Work required: Copy the rows below word for word, from the first to the last.

Element and text location data
================
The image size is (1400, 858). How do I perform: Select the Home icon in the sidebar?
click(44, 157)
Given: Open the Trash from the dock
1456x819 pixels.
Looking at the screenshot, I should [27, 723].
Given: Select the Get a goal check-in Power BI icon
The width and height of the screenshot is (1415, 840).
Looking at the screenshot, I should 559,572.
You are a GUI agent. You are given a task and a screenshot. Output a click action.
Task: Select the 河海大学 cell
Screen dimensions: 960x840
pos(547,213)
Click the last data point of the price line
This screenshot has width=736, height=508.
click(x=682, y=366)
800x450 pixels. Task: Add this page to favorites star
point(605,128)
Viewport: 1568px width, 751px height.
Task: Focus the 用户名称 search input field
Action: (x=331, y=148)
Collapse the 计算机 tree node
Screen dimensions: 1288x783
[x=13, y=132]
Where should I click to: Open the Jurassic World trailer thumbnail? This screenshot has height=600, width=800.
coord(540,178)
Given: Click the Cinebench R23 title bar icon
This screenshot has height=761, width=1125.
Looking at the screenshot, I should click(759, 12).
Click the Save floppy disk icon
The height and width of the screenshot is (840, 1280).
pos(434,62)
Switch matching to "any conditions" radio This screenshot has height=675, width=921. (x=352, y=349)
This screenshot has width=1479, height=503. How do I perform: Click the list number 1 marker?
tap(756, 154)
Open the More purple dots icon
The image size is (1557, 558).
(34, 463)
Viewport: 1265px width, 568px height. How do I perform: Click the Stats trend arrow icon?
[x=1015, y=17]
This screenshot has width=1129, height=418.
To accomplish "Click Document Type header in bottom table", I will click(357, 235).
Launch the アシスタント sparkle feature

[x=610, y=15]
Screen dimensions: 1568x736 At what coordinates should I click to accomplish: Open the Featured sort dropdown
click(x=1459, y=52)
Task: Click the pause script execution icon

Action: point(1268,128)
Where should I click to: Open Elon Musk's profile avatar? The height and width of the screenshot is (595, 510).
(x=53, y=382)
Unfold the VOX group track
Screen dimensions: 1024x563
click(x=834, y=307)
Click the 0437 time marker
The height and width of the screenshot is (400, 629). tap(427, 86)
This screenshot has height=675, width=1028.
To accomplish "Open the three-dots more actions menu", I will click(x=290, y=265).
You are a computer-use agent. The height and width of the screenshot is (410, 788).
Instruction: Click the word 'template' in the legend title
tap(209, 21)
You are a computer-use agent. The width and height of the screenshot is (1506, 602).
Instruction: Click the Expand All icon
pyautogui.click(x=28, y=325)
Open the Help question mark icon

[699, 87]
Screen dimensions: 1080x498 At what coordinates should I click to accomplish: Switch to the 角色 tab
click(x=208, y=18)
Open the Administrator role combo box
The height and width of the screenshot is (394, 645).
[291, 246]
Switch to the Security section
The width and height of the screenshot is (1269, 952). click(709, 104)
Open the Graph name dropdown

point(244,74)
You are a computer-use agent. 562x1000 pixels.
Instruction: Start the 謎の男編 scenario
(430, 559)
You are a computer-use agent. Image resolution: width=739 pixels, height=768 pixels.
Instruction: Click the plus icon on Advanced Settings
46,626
================
Solution:
The image size is (1400, 858). How do I perform: Select the Home icon in the sidebar?
click(44, 157)
Given: Open the Trash from the dock
1456x819 pixels.
Looking at the screenshot, I should [27, 723].
Given: Select the Get a goal check-in Power BI icon
The width and height of the screenshot is (1415, 840).
Looking at the screenshot, I should 559,572.
You are a GUI agent. You are given a task and a screenshot. Output a click action.
Task: Select the 河海大学 cell
Screen dimensions: 960x840
pos(547,213)
Click the last data point of the price line
This screenshot has width=736, height=508.
click(x=682, y=366)
800x450 pixels. Task: Add this page to favorites star
point(605,128)
Viewport: 1568px width, 751px height.
Task: Focus the 用户名称 search input field
Action: (x=331, y=148)
Collapse the 计算机 tree node
Screen dimensions: 1288x783
[x=13, y=132]
Where should I click to: Open the Jurassic World trailer thumbnail? This screenshot has height=600, width=800.
coord(540,178)
Given: Click the Cinebench R23 title bar icon
This screenshot has height=761, width=1125.
Looking at the screenshot, I should click(759, 12).
Click the Save floppy disk icon
The height and width of the screenshot is (840, 1280).
pos(434,62)
Switch matching to "any conditions" radio This screenshot has height=675, width=921. (x=352, y=349)
This screenshot has width=1479, height=503. How do I perform: Click the list number 1 marker?
tap(756, 154)
Open the More purple dots icon
The image size is (1557, 558).
(34, 463)
Viewport: 1265px width, 568px height. How do I perform: Click the Stats trend arrow icon?
[x=1015, y=17]
This screenshot has width=1129, height=418.
To accomplish "Click Document Type header in bottom table", I will click(357, 235).
Launch the アシスタント sparkle feature

[x=610, y=15]
Screen dimensions: 1568x736 At what coordinates should I click to accomplish: Open the Featured sort dropdown
click(x=1459, y=52)
Task: Click the pause script execution icon

Action: point(1268,128)
Where should I click to: Open Elon Musk's profile avatar? The height and width of the screenshot is (595, 510).
(x=53, y=382)
Unfold the VOX group track
Screen dimensions: 1024x563
click(x=834, y=307)
Click the 0437 time marker
The height and width of the screenshot is (400, 629). tap(427, 86)
This screenshot has height=675, width=1028.
To accomplish "Open the three-dots more actions menu", I will click(x=290, y=265).
You are a computer-use agent. The height and width of the screenshot is (410, 788).
Instruction: Click the word 'template' in the legend title
tap(209, 21)
You are a computer-use agent. The width and height of the screenshot is (1506, 602).
Instruction: Click the Expand All icon
pyautogui.click(x=28, y=325)
Open the Help question mark icon

[699, 87]
Screen dimensions: 1080x498 At what coordinates should I click to accomplish: Switch to the 角色 tab
click(x=208, y=18)
Open the Administrator role combo box
The height and width of the screenshot is (394, 645).
[291, 246]
Switch to the Security section
The width and height of the screenshot is (1269, 952). click(709, 104)
Open the Graph name dropdown

point(244,74)
You are a computer-use agent. 562x1000 pixels.
Instruction: Start the 謎の男編 scenario
(430, 559)
You are a computer-use agent. Image resolution: width=739 pixels, height=768 pixels.
Instruction: Click the plus icon on Advanced Settings
46,626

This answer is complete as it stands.